見出し画像

手作り時計 -おもちゃ病院ドクターの日記 #3

おもちゃ病院には今日も人が並ぶ。
その中に落ち着かない様子の高齢女性が一人で並んでいた。
実は子供連れではないお客さんは、そう珍しくない。ただそわそわと落ち着かなそうな感じが気になった。

受付にいるドクターに、高齢の御婦人はカバンからおずおずと小さな丸いものを手渡し、ドクターはそれを確認する。遠目にも分かる古い時計だった。

受付にいたドクターはしばらくその女性と話してから、そのまま自身の修理工具が置いてある席に向かう。ドクターの手に木で出来た手作りの時計が握られている。
「時計?」と私はつぶやいた。近くで見てもおもちゃにはみえない。他のおもちゃ病院では原則おもちゃ以外の修理はしないと聞く。

受付のおもちゃドクターは困ったように笑い、
「普通はおもちゃ以外は修理しないんですけどね。こうやって来てくれたことですし、出来ることはしてあげたいじゃないですか。」
そういって時計の緩むネジを何個か締める。

私はおもちゃ病院では、おもちゃ以外預かってはいけないものだと思っていた。でも違った。
私達は地域の助けになることをボランティアとしてやっているという事を私はこの時に知った。
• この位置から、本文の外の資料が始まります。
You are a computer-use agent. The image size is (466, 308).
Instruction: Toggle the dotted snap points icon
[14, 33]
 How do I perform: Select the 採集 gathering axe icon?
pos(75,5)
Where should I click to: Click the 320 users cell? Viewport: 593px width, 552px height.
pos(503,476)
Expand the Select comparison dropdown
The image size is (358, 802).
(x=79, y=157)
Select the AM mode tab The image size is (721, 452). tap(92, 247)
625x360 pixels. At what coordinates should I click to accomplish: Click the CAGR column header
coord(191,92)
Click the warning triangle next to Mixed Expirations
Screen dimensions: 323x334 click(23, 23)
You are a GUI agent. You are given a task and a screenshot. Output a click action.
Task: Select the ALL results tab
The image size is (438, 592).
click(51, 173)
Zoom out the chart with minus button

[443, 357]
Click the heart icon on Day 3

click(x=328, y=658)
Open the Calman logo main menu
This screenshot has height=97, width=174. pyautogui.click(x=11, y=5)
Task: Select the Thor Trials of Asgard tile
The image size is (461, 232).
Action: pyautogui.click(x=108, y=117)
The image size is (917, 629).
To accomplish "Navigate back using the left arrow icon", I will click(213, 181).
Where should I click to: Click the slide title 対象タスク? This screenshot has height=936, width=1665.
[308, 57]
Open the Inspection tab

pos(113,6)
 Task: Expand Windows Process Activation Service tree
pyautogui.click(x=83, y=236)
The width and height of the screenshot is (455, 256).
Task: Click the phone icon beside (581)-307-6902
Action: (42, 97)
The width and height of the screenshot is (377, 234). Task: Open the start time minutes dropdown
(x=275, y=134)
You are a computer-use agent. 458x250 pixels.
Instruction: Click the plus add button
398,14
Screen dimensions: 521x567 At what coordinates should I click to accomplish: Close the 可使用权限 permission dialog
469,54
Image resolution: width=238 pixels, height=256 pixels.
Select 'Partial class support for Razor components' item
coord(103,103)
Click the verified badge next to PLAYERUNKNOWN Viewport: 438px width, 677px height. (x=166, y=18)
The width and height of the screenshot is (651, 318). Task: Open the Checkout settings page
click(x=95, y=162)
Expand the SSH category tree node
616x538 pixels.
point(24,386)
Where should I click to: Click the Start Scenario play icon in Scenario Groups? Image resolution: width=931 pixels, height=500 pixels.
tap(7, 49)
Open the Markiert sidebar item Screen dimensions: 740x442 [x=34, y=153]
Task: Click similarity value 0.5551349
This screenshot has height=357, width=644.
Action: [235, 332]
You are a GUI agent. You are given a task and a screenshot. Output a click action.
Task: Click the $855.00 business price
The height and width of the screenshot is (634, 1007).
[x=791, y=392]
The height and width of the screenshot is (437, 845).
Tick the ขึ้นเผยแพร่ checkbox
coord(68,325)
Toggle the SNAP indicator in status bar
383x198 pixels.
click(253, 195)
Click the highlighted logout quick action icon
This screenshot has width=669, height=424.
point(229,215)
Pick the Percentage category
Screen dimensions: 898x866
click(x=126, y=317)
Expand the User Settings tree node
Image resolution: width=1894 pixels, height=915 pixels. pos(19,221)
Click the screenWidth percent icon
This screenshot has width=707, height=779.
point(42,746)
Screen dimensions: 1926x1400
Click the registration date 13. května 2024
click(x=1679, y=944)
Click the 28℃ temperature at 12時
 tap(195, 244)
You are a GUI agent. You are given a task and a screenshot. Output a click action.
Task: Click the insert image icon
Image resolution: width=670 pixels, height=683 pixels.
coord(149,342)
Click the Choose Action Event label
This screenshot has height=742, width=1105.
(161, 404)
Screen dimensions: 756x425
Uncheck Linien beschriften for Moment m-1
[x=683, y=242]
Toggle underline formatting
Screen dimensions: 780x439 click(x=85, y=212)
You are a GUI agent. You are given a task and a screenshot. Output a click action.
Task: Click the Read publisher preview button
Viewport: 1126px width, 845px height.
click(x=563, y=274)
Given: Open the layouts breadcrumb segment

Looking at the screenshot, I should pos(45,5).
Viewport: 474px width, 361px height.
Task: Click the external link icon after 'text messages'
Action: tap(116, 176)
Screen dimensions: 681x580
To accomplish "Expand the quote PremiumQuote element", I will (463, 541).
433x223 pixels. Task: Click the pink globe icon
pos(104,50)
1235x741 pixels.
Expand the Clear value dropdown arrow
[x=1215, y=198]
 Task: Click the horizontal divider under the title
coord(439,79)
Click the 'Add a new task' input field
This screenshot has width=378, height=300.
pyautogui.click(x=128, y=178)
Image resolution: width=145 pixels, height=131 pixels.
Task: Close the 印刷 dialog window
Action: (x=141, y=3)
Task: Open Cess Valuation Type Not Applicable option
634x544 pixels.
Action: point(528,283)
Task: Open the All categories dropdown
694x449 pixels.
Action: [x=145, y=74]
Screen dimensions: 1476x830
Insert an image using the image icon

同時に『助けてくれる場所』を知っていた高齢女性もすごいと思った。『助けて』と言える凄さと言うのだろうか。どこに行けば時計を直してくれて、助けてくれる人が居ると知っていたのが凄い。
昭和の時代で考えるなら『どこにでもいた器用になんでも直す近所のおじさん』だろうか。
時代が変わり、まさか『おもちゃ病院』という名前で機能しているとは思わなかった。

ドクターの手に握られた古い時計のガラス向こうに、何かの文字が墨で書かれている。達筆すぎて読めないが作られてからだいぶ時間が経っていそうだ。
よく見れば、丸い枠も木で作られている。細かな彫刻刀の跡にはかすかに艶が出ている。

ドクターが時計の後ろにあるネジを締め切った後で時計は動き出した。
「よし」電池を入れて動作確認、そのまま治った時計は女性の手元に渡された。
大事そうに両手で受け取られた時計をそのまま抱くように隠し、浅く頭を下げる。
「なんかありましたら、また来てください」というドクターの言葉にまたペコリと礼をし女性は出っていった。

受付の机に置かれた「受付票」には『時計』とだけ書かれ、その横に『完治』とだけ書かれた。






お読みいただきありがとうございます。 引き続きおもちゃ修理がんばります!